Entonces oyó un chapoteo en la piscina, a poca distancia, y se acercó nadando para ver de qué se trataba; al principio pensó que debía ser una ballena, pero cuando pensó en lo pequeña que era ahora, se dio cuenta de que era un ratón que se había caído.
—¿Serviría de algo hablar con el ratón? Todas las cosas están tan fuera de lugar aquí abajo que creo que tan vez pueda hablar. Al menos, no tiene nada de malo intentarlo.
Entonces le dijo:
—Ratón, ¿sabes cómo salir de este estanque? —el ratón la miró y le pareció que le guiñaba uno de sus pequeños ojos, pero no habló.
—Puede que sea un ratón francés —pensó Alicia, entonces dijo: “¿Où est ma chatte?” (¿Dónde está mi gato?) que era todo lo que podía pensar en francés en ese momento. El ratón dio un salto fuera del agua y pareció asustarse mucho.
—Oh, perdóname —gritó Alicia—. Olvidé que no te gustaban los gatos.
—¡No me gustan los gatos! —gritó el ratón con voz chillona y áspera—. ¿Te gustarían los gatos si fueras yo?
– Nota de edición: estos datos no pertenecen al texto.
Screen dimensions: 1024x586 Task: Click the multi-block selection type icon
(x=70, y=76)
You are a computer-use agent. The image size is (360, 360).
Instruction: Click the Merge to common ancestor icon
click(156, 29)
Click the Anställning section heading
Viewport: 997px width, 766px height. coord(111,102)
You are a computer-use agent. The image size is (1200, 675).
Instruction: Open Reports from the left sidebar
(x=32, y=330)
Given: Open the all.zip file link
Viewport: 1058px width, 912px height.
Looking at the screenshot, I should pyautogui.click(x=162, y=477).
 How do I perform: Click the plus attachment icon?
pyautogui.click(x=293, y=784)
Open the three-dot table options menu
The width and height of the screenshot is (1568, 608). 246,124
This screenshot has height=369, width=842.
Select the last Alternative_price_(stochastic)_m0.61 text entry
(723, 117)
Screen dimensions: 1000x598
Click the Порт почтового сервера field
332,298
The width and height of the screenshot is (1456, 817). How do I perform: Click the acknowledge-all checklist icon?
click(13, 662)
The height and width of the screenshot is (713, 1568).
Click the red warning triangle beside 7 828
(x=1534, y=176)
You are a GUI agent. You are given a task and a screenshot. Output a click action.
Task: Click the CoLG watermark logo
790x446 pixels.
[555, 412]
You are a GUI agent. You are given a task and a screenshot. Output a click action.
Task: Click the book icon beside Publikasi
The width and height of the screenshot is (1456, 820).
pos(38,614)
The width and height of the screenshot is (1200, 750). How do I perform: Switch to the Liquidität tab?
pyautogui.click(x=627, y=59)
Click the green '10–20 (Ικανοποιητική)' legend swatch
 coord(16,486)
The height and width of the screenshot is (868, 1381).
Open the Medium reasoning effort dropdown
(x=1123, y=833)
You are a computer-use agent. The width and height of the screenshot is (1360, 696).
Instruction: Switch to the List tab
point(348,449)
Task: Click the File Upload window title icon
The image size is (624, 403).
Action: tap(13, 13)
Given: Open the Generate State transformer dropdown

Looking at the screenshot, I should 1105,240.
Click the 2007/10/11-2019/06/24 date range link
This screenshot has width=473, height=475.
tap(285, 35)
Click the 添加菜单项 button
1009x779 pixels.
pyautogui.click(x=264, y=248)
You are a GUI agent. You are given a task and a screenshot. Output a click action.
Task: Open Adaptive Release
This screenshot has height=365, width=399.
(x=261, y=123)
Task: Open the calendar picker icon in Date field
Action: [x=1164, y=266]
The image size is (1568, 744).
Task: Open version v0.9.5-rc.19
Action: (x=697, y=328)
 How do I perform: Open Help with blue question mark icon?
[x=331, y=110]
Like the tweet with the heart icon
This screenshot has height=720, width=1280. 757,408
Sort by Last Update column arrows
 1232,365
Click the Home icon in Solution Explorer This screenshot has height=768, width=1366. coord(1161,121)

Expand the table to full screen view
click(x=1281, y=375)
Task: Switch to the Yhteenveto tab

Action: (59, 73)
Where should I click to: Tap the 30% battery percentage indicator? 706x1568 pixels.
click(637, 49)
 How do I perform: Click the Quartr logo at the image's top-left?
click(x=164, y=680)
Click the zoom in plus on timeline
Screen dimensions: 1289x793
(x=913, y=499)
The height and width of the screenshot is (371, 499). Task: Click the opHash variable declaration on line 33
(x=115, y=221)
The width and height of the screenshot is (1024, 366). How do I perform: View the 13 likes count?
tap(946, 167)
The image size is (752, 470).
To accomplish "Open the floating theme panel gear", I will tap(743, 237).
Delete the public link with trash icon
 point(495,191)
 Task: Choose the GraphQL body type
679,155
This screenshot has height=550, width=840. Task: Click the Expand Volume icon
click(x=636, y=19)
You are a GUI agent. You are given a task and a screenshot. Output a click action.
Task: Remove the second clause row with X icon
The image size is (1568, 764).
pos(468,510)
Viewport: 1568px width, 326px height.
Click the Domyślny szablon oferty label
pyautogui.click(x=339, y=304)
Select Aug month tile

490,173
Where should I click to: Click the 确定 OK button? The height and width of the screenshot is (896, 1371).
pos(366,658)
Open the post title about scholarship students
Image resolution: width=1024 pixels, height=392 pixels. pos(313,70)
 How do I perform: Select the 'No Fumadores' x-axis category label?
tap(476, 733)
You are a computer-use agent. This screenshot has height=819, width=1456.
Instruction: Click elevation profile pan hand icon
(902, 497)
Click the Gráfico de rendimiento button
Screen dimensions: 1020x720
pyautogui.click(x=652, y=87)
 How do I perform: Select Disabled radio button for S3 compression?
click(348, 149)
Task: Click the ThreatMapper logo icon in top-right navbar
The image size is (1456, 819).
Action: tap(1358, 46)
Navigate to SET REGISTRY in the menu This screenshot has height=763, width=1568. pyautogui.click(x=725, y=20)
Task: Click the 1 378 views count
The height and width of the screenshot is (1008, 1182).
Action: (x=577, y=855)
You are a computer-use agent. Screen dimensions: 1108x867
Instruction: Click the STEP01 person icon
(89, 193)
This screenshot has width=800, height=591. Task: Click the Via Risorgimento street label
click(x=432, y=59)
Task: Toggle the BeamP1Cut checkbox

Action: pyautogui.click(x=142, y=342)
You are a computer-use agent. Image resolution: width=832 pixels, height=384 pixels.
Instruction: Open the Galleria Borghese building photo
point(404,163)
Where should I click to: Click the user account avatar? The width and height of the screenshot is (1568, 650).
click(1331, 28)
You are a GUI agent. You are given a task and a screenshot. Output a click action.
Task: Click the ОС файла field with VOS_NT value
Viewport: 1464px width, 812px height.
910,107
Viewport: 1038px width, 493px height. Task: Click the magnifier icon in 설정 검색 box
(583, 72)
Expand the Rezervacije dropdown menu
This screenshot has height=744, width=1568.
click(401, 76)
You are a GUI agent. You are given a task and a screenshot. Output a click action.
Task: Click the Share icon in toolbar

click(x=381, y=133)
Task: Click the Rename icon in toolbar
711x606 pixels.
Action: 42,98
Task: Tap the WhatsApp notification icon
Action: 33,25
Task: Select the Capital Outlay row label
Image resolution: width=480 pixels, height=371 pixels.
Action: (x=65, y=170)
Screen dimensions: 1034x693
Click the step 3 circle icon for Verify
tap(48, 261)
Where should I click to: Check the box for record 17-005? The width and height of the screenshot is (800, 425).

—Bueno, supongo que no —dijo Alicia—, pero no te enfades, por favor. Y me gustaría poder enseñarte nuestra gata, Dina. Estoy segura de que te gustarían los gatos si pudieras verla. Es un encanto, y se sienta y ronronea junto al fuego, y se lame las patas, se lava la cara, y es una cosita tan suave y agradable; y es realmente buena cazando ratones… ¡Oh, caramba! —gritó Alicia, pues esta vez el ratón estaba tan asustado que se le erizaron los pelos—. No hablaremos más de ella si no te gusta.
—¡Hablamos! —gritó el ratón, que sacudió hasta la punta de la cola—. Como si yo hablara de cosas tan bajas e insignificantes como los gatos. Todas las ratas los odian. No dejes que vuelva a oír ese nombre.
—No lo haré —dijo Alicia, apresurándose a cambiar de tema—. ¿Te gustan los perros? —el ratón no habló, así que Alicia continuó—. Hay un perro muy bonito cerca de nuestra casa, me gustaría mostrártelo. Un perrito de ojos brillantes, con pelo largo, rizado y castaño. Recoge las cosas que le tiras, se sienta y pide su comida, y hace toda clase de cosas, de las que no puedo contarte ni la mitad. Y mata a todas las ratas, y… ¡Oh, cielos! —exclamó Alicia en tono triste—¡lo he enfurecido otra vez!
El ratón se alejó nadando lo más rápido que pudo, alborotando la piscina a su paso.
Así que lo llamó con voz suave y amable:
—¡Ratón querido! Regresa y no hablaremos más de gatos o perros, si no te gustan.
Al oír esto, el ratón se dio la vuelta y nadó hacia ella; tenía el rostro bastante pálido (de rabia, pensó Alicia), y dijo en voz baja y débil:
—Lleguemos a la orilla, y entonces te diré por qué odio a los perros y a los gatos.
Ya era hora de irse, pues la piscina estaba llena de pájaros y bestias que se habían caído dentro. Alicia encabezó la marcha y todos nadaron hasta la orilla.